What to work on —
A verbatim transcript of the lines below, starting at the first and ending with the one that holds "Click the 12:20", is what should be produced.

Records for the task —
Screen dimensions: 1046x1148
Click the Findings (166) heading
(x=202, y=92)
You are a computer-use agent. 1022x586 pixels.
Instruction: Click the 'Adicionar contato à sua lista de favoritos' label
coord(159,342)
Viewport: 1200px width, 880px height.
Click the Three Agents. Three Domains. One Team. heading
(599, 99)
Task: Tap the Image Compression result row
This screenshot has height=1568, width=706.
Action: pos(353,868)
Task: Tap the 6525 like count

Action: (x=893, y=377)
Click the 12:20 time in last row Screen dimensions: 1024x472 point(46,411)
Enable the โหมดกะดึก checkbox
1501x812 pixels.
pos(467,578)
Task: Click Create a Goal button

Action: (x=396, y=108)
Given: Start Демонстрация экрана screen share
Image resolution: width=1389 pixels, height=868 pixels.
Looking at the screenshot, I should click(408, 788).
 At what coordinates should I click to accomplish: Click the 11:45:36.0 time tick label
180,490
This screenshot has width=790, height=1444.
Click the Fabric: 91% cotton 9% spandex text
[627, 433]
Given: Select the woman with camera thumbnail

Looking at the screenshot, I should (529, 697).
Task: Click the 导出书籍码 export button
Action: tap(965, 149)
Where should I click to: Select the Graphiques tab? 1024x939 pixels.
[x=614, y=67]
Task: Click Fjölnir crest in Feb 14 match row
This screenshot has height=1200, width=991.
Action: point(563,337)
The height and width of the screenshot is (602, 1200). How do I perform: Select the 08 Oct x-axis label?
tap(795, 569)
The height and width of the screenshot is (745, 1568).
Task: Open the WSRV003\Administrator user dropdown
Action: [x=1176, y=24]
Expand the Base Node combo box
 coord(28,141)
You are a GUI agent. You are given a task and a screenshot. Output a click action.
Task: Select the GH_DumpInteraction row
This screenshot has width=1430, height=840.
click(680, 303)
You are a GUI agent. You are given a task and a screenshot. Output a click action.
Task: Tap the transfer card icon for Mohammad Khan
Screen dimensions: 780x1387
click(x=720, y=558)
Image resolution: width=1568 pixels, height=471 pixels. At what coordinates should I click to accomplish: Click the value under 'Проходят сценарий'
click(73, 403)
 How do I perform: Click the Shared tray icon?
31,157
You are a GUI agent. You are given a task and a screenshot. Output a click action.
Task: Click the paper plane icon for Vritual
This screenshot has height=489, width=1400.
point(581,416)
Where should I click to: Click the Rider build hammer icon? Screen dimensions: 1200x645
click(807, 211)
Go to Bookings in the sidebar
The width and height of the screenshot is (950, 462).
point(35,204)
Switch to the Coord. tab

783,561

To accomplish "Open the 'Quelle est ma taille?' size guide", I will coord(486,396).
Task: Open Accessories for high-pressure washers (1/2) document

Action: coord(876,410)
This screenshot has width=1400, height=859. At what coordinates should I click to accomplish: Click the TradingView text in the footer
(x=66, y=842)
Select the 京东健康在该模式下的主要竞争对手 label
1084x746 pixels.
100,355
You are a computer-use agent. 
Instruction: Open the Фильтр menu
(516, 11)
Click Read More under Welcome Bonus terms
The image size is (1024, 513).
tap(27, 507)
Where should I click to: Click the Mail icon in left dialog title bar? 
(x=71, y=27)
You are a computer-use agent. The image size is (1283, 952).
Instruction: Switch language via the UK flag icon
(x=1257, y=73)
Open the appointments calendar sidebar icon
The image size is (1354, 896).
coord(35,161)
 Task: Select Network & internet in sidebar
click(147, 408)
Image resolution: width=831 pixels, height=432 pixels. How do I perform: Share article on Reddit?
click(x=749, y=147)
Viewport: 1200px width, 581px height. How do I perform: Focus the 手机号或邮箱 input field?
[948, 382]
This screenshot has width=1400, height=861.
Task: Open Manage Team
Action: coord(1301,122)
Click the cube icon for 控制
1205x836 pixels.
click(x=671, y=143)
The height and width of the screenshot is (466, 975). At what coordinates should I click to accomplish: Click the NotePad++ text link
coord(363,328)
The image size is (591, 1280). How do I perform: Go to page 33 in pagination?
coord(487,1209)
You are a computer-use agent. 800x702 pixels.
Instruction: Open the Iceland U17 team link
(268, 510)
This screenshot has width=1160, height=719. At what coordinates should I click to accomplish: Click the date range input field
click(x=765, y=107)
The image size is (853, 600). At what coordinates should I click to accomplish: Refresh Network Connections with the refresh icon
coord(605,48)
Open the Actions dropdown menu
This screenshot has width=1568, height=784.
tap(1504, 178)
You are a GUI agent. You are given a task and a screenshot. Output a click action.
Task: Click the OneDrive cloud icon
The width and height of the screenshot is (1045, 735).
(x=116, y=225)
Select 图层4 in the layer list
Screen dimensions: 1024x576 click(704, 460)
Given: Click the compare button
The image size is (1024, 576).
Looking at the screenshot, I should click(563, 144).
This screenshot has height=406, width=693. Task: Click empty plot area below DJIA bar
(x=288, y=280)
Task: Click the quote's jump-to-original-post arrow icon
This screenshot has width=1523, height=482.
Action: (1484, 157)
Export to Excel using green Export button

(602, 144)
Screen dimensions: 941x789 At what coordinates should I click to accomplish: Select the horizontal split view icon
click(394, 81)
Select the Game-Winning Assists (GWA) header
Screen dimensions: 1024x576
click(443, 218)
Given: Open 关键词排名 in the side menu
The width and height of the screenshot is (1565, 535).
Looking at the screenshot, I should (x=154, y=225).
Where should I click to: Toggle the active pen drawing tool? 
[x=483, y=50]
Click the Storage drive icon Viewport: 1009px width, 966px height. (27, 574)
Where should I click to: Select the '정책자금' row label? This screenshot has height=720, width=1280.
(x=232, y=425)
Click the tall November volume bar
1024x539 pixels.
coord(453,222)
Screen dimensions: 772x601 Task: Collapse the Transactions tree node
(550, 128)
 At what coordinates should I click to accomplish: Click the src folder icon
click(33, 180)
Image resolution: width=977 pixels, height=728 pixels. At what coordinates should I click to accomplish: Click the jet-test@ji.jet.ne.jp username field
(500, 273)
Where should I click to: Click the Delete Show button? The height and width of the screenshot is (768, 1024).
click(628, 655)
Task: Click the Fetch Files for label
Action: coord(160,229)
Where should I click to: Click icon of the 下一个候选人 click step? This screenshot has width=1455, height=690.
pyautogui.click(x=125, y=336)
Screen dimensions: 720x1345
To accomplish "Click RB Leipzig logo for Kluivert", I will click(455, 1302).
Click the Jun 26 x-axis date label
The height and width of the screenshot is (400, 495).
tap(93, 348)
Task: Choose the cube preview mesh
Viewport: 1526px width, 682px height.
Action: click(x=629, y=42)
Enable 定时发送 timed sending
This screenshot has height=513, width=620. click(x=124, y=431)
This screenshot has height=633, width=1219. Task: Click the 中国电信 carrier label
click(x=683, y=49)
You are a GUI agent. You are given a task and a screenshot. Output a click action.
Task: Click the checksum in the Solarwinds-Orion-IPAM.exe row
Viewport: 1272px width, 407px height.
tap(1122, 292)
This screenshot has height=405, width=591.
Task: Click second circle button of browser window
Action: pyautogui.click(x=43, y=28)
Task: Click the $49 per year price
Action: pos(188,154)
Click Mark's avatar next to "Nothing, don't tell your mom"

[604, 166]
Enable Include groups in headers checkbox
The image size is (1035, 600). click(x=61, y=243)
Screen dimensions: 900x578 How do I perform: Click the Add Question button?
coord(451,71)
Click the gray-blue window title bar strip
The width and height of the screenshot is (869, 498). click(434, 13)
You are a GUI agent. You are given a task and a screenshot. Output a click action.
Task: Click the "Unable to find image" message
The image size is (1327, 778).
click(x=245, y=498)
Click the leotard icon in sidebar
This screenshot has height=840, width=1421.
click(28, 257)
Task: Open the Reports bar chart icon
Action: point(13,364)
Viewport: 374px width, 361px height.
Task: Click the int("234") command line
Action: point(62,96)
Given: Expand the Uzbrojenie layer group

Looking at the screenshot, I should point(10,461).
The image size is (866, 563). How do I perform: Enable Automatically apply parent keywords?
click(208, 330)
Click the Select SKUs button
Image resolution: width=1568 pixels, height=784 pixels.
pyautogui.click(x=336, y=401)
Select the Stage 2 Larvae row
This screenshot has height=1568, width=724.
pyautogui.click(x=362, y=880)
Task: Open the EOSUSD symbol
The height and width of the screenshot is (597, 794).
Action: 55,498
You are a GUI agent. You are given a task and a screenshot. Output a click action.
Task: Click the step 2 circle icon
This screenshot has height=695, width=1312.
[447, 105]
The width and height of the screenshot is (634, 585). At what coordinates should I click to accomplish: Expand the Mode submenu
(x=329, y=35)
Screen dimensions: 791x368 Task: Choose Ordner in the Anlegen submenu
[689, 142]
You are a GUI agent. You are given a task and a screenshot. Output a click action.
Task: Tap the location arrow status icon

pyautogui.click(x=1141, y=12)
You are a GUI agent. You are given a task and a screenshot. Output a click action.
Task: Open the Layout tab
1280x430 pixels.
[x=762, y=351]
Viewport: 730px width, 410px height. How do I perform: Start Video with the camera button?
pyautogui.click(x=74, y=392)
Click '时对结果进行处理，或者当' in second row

Solution to this exercise —
Screen dimensions: 1046x1148
Click the Findings (166) heading
(x=202, y=92)
You are a computer-use agent. 1022x586 pixels.
Instruction: Click the 'Adicionar contato à sua lista de favoritos' label
coord(159,342)
Viewport: 1200px width, 880px height.
Click the Three Agents. Three Domains. One Team. heading
(599, 99)
Task: Tap the Image Compression result row
This screenshot has height=1568, width=706.
Action: pos(353,868)
Task: Tap the 6525 like count

Action: (x=893, y=377)
Click the 12:20 time in last row Screen dimensions: 1024x472 point(46,411)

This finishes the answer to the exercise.